Death penalty raises debateat the U and among legislators

by Molly Moker

Although Gov. Tim Pawlenty’s call to reinstate the death penalty in Minnesota has not garnered much support from state legislators, it sparked debate on campus.

In reaction to the arrest of a repeat sex offender in the abduction of University of North Dakota student Dru Sjodin, Pawlenty announced Dec. 2 he wants the death penalty reinstated.

There have been no executions in Minnesota since before the Legislature abolished the death penalty in 1911. Although some students said heinous crimes should make the state think twice about the policy, others said if it isn’t broke, don’t fix it.

Continuing education student Hillary Bastian said she likes Minnesota as it is – one of only 12 states without the death penalty.

“If the death penalty did pass, I’d be very ashamed of Minnesota,” Bastian said. “I like how liberal our state is.”

Bastian said her experience serving on a jury made her think twice about how different factors – such as personal and psychological issues – can affect how fair a jury will be. She said based on that, sentencing people to death is unwise.

But first-year student Kasim Shouman disagrees. He thinks the death penalty should be available under extreme circumstances.

“When the crime is so heinous, I think people should get what they deserve,” Shouman said.

However, Shouman said he believes punishments should fit the crimes, so he only supports the death penalty in murder cases.

“I don’t think anyone is worthy of being killed unless they’ve killed someone themselves,” Shouman said.

Law professor Richard Frase said Minnesota’s justice system is adequate without the death penalty, and he sees no reason to resurrect it.
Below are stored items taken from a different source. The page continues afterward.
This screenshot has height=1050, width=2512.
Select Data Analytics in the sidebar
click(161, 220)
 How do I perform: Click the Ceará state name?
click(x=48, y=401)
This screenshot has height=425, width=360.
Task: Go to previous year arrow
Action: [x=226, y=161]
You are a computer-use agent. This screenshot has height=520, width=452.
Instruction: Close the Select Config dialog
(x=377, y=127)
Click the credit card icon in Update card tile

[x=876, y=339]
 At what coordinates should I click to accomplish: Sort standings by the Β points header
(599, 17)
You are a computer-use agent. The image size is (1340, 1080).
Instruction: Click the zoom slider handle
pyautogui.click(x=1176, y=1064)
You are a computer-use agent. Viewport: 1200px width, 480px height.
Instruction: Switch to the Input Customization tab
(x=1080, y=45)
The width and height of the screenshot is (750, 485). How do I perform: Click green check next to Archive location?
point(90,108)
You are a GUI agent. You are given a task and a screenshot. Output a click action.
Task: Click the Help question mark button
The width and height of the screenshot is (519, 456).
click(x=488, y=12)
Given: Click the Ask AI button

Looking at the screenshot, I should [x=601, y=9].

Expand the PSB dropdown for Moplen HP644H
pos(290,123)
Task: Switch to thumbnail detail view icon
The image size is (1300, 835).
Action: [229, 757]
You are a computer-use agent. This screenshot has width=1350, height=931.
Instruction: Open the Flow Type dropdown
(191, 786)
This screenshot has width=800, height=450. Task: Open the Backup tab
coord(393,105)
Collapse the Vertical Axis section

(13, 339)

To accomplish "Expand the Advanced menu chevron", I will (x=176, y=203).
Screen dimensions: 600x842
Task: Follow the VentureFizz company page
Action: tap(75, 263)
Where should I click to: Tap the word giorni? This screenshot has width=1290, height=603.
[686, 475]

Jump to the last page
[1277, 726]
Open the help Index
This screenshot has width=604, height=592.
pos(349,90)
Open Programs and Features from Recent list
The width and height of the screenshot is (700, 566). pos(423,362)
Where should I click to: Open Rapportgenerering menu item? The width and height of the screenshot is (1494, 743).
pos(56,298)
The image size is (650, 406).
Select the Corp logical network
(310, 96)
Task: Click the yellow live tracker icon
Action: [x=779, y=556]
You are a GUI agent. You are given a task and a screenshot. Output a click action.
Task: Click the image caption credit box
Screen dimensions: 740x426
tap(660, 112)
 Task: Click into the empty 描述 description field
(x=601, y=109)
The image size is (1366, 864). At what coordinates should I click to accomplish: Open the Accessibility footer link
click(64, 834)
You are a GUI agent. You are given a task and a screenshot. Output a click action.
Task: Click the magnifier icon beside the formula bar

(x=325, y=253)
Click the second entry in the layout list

“I am not in favor of reinstating the death penalty,” Frase said. “Just because other states have it doesn’t mean that we need it.”

While University students and faculty grapple with the issue, legislators are doing the same.

State Rep. Keith Ellison, DFL-Minneapolis, said he opposes reinstating the death penalty for a variety of reasons.

Ellison is part of Minnesotans Against the Death Penalty, a group of community, state and local leaders. The group held an informational meeting Dec. 6 that Ellison said went well.

“The community really came together to strategize ways to defeat the death penalty,” he said.

But Ellison said morality is just part of the issue.

“The death penalty tends to take resources away from other important places,” Ellison said. “It costs $50,000 to kill somebody. Imagine what that would do to tuition increases.”

Ellison said he would rather see criminals sentenced to life in jail than executed, because of the possibility for error.

“At least they’re not dead,” Ellison said. “When you kill someone, it’s irreversible.”

Senate Majority Leader John Hottinger, DFL-St. Peter, said he also opposes the death penalty, especially after representing a man on death row in Texas 10 years ago.

“It’s an expensive, corrupt and faulty way of punishment,” Hottinger said.

He said in the last poll he saw, senators opposed 3-1 reinstating the death penalty.

Ellison said his group will convene again soon and he hopes more young people will get involved.